To arrange your data, it's very simple. You should first keep all images in one directory, then follow step 1 to generate saliency maps by indicating the name of the directoy using --image-folder <path/to/data/dir>
and indicate the output directory using --save-folder <path/to/save/dir>
. For steps 2 and 3, the pattern is the same. You will have to use the output of step 1 as the input to step 2 and so on. You can follow in detail the steps in the README.
Let me know if you have any other questions.
Thank you very much for your help! I would also like to ask if our model can only achieve single-object segmentation? What if it's multi-target segmentation?

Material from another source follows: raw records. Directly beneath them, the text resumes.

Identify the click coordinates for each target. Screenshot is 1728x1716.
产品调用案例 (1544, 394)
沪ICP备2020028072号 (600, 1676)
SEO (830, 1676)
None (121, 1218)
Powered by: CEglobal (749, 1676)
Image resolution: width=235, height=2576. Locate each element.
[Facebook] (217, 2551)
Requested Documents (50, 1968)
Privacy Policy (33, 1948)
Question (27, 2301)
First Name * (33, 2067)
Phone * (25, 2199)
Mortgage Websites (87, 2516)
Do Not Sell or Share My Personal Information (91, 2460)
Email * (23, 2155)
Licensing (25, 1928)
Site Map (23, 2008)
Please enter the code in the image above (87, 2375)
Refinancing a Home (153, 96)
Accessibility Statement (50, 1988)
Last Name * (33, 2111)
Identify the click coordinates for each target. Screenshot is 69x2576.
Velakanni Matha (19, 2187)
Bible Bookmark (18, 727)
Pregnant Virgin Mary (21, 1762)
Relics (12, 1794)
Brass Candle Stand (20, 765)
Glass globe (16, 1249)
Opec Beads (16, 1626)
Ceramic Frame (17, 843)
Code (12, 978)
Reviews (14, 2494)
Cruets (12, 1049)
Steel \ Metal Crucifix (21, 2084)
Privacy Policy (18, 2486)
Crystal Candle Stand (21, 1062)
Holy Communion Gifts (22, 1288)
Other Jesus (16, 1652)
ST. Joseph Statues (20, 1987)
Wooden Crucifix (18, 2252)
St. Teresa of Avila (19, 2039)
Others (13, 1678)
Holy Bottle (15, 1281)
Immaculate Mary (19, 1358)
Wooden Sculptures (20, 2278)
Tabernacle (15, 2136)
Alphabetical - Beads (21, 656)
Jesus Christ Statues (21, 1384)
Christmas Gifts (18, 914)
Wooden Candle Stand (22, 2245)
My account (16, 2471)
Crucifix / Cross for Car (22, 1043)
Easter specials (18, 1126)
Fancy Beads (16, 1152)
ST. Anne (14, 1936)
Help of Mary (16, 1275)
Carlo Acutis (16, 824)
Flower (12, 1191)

The overall framework can segment multiple objects of the same class like chest lungs. However, for multi-class semantic segmentation, while SAM can technically segment multiple instances of various classes in an image, we recommend to generate saliency maps for each class seperately. So, if you have multiple classes in one image, you can generate saliency maps for each target seperately using a suitable text prompt and then segment using SAM.
thank you for your answer!It helps me a lot!I have successfully completed the resoning part! Is there code that can be trained to help private data sets fine-tune the model further?
We are currently working on this and will make the code available soon.
I'm closing this issue for now. Please feel free to reopen it if you have any further questions.
Thank you!
what text clip is suitable for Breast Tumor Ultrasound dataset?
Thank you very much for your article. I did not find that you uploaded the training code, how is the preparation? I'm really looking forward to it!